- Born: 1886 Pennsylvania
- Died: 1978 (aged 91–92) Washington
- Resting place: Sunset Hills Memorial Park, Bellevue, Washington
- Education: University of Washington
- Occupations: Lichenologist, teacher, professor of botany
- Employer: Wellesley College

= Grace E. Howard =

American lichenologist

Grace Elizabeth Howard (1886-1978) was an American lichenologist, teacher, and a professor of botany at Wellesley College for twenty-eight years.

== Early life and education ==
Grace Elizabeth Howard was born in Pennsylvania, and raised in Washington, the daughter of Henry and Elizabeth Howard. As a young woman, she was a passionate climber, accompanying her sister Ann Howard on climbs before she was officially old enough to join The Mountaineers. The sisters climbed Mount Noyes, Mount Queets, and the Middle Peak. In 1917, Howard was one of the organizers of the first Mountaineer Knapsack Trip. This, wrote Stella Degenhardt, was "a backpacking, rather than a pack-horse outing which explored the area from Snoqualmie Pass, via Goldmeyer Hot Springs, Lake Dorothy (with dugout canoe), Skykomish River, and Glacier Basin to Monte Cristo".

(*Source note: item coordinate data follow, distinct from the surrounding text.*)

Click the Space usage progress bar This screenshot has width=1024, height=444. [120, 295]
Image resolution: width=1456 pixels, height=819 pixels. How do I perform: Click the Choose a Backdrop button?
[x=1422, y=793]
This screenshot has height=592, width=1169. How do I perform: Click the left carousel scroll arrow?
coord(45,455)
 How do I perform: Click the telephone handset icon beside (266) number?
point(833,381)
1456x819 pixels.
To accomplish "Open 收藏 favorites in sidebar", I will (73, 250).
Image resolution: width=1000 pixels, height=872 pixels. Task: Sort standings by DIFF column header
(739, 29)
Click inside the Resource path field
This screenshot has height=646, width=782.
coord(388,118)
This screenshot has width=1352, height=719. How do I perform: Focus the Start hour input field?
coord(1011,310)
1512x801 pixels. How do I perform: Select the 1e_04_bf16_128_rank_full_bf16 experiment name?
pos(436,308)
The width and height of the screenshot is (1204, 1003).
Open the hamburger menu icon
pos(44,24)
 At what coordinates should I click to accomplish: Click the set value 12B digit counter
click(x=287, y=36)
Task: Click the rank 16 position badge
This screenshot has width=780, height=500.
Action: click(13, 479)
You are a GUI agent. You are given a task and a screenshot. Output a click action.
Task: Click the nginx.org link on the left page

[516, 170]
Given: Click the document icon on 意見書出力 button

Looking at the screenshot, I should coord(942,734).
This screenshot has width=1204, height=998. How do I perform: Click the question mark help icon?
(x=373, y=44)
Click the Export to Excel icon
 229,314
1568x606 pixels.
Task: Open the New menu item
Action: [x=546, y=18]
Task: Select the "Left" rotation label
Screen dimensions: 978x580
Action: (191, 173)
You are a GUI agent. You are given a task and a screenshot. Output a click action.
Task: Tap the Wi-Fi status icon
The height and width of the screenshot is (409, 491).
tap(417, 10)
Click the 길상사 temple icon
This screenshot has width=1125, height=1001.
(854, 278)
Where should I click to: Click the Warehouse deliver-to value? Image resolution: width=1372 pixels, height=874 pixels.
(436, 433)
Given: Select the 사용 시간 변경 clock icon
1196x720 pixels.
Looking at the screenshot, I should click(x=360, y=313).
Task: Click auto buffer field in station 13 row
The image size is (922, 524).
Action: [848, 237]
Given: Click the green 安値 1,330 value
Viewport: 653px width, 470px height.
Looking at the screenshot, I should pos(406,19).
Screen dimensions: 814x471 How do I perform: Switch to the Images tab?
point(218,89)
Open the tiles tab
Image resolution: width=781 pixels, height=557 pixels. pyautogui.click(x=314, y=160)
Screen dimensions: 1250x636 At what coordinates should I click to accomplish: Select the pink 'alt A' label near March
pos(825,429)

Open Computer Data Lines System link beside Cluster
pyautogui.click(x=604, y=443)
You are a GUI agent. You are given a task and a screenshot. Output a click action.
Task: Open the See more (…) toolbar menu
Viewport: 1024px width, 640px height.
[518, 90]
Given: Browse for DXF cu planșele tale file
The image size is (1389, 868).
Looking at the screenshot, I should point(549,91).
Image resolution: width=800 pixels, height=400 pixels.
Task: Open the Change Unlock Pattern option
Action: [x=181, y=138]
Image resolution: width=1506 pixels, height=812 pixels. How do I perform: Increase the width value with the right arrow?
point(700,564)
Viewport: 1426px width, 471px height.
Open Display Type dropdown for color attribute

Howard earned her B.A. from the University of Washington in 1911, and subsequently taught at a school in Wapato, Washington. Ten years later, she returned to the University of Washington for her M.S., and then moved to St. Louis, Missouri, where she pursued botanical studies, receiving her Ph.D. in 1923.

== Lichenology ==
Howard began teaching at Wellesley College in 1923, where she would remain for the next 28 years. She began to study lichens on the advice of Margaret Clay Ferguson of Wellesley College and Theodore Christian Frye of the University of Washington. Having grown up in Washington and graduated there, she was drawn to the study of that state's lichens in particular. She began collecting in the Washington in the summer of 1928, followed by a more extensive trip during the summer and fall of 1931, as well as during the summers of 1930, 1934, 1937, and 1938. Howard was promoted from assistant professor to associate professor of botany in 1938. In 1940, on a sabbatical year from Wellesley, she made a further significant trip, followed by additional collections in the summer of 1942.

In a 'Preliminary Report on the Lichens of the State of Washington' (1937), Howard reviewed the work of earlier collectors in the state. In her major work, Lichens of the State of Washington (1950), she corrected her previous omission of the work of Wilhelm N. Suksdorf, who she credited with "an immense amount of collecting in Washington". She also noted the work of Alexander H. Smith, who collected in and near the Olympic National Park.

While at Wellesley, Howard was also the curator of the college's herbarium, directed by Harriet Creighton. She taught general botany, field botany, and plant pathology, while researching the taxonomy and morphology of lichens. She retired from Wellesley in 1952, after twenty-eight years of service as associate professor of botany, and was subsequently made a professor emeritus. Howard was thanked by Vernon Ahmadjian in his 1967 The Lichen Symbiosis, for having "helped remove some of the frustrations I felt as an undergraduate student trying to identify the lichens of Worcester County, Massachusetts".

== Death ==
Grace Elizabeth Howard died in 1978, and was buried in Sunset Hills Memorial Park, Bellevue, Washington.